Your objective: When a line below contains the string "agent", show that line.

Data records:
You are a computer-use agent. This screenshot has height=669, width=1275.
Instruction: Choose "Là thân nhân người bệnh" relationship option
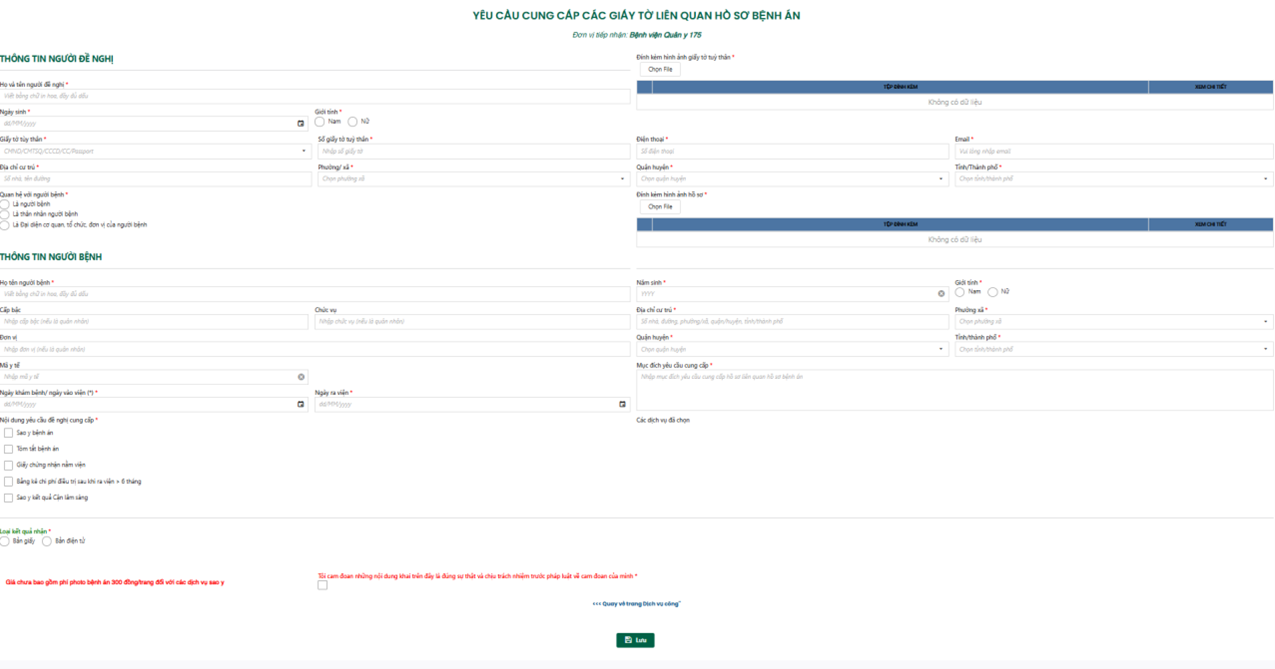tap(5, 215)
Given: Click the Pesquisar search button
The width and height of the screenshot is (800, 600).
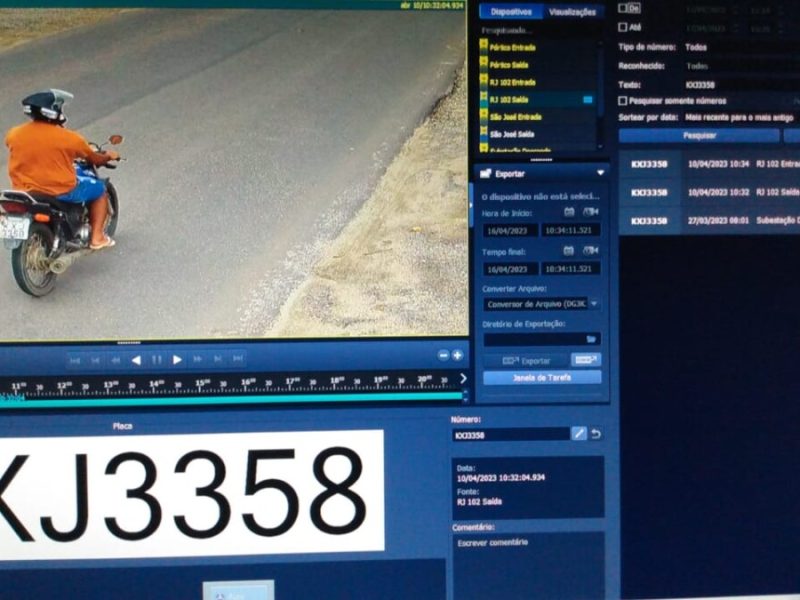Looking at the screenshot, I should 698,135.
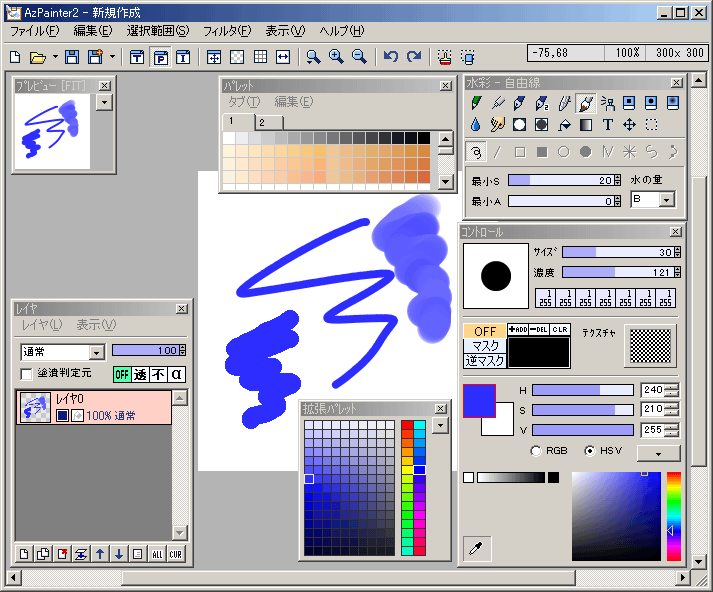713x592 pixels.
Task: Enable the 塗潰判定元 checkbox
Action: coord(27,374)
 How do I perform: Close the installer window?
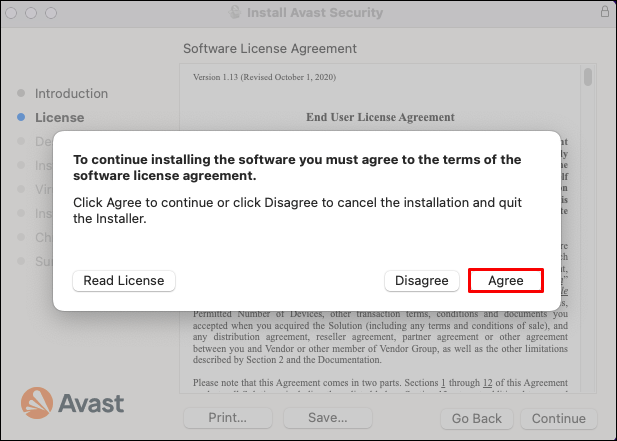coord(14,13)
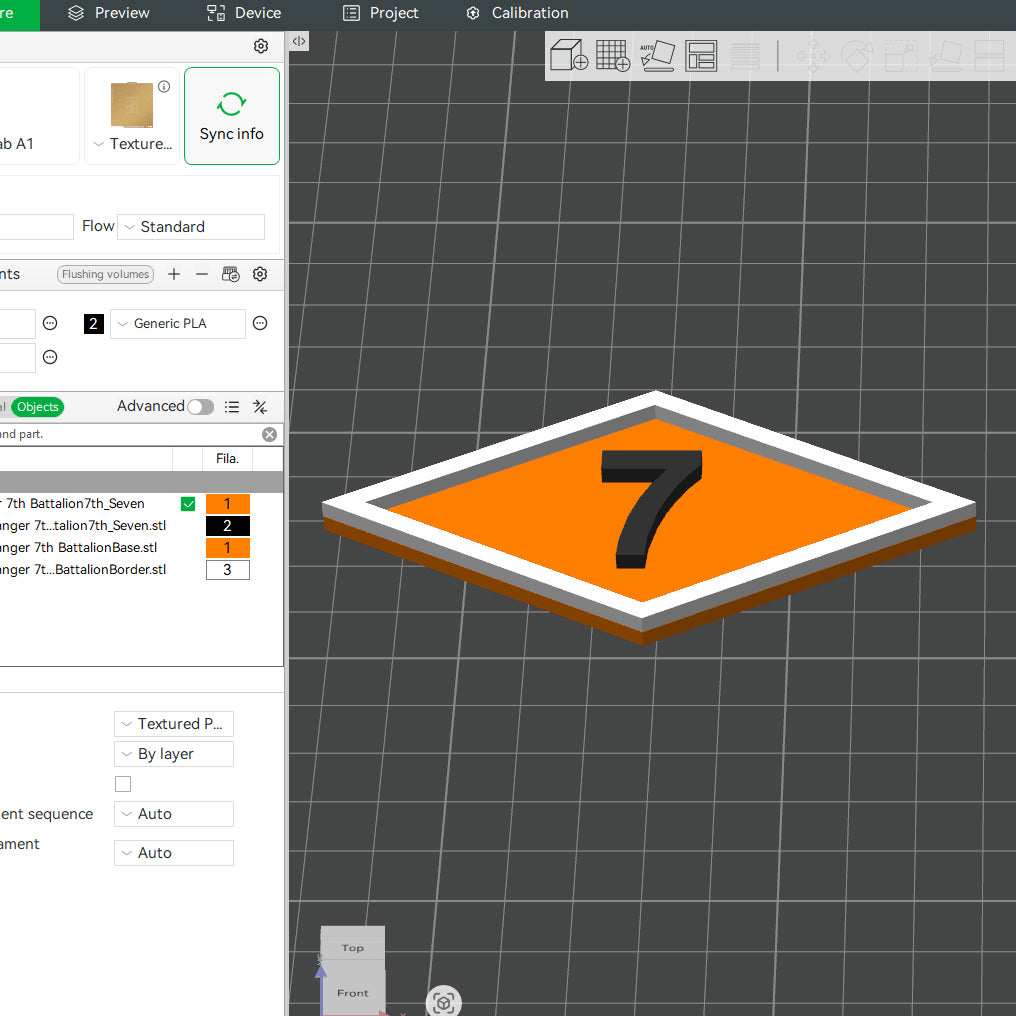Open the By layer dropdown
This screenshot has height=1016, width=1016.
tap(174, 754)
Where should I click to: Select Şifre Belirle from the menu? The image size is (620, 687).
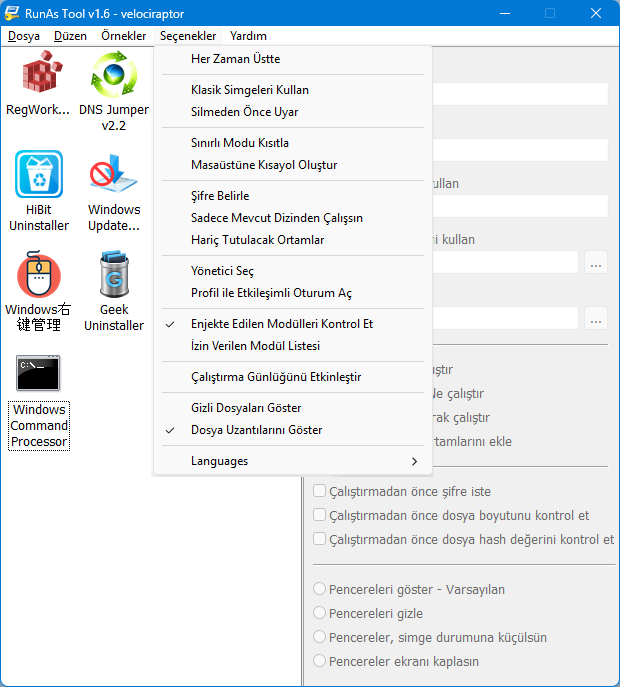tap(293, 196)
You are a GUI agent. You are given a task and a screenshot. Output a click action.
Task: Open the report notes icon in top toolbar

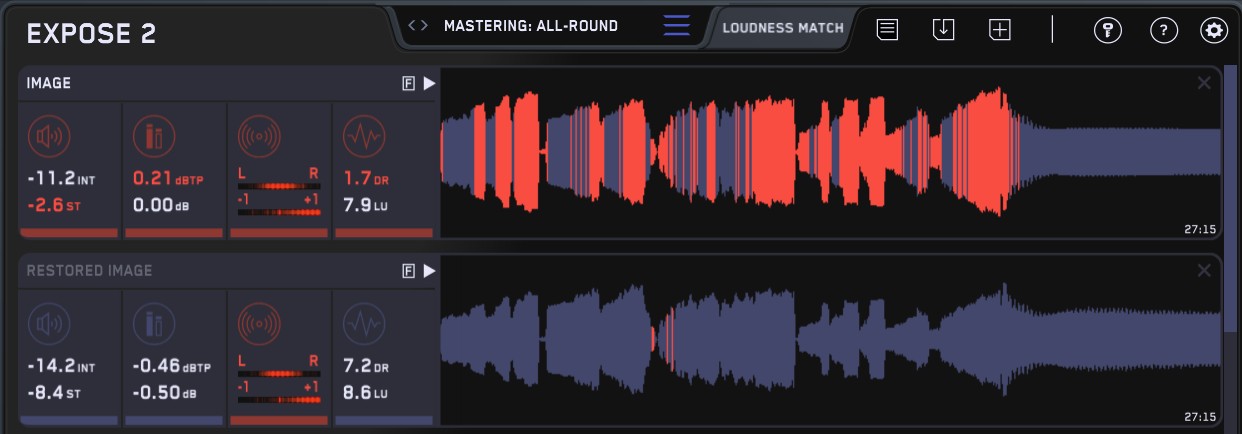tap(886, 29)
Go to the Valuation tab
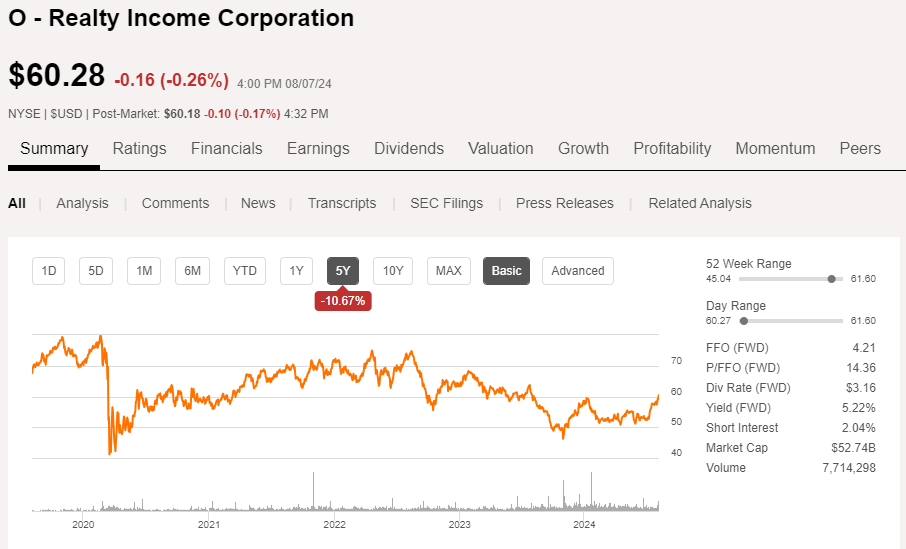 click(500, 148)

Response below:
You are a computer-use agent. This screenshot has height=669, width=1275.
You are a GUI agent. You are given a task and a screenshot. Output a click action.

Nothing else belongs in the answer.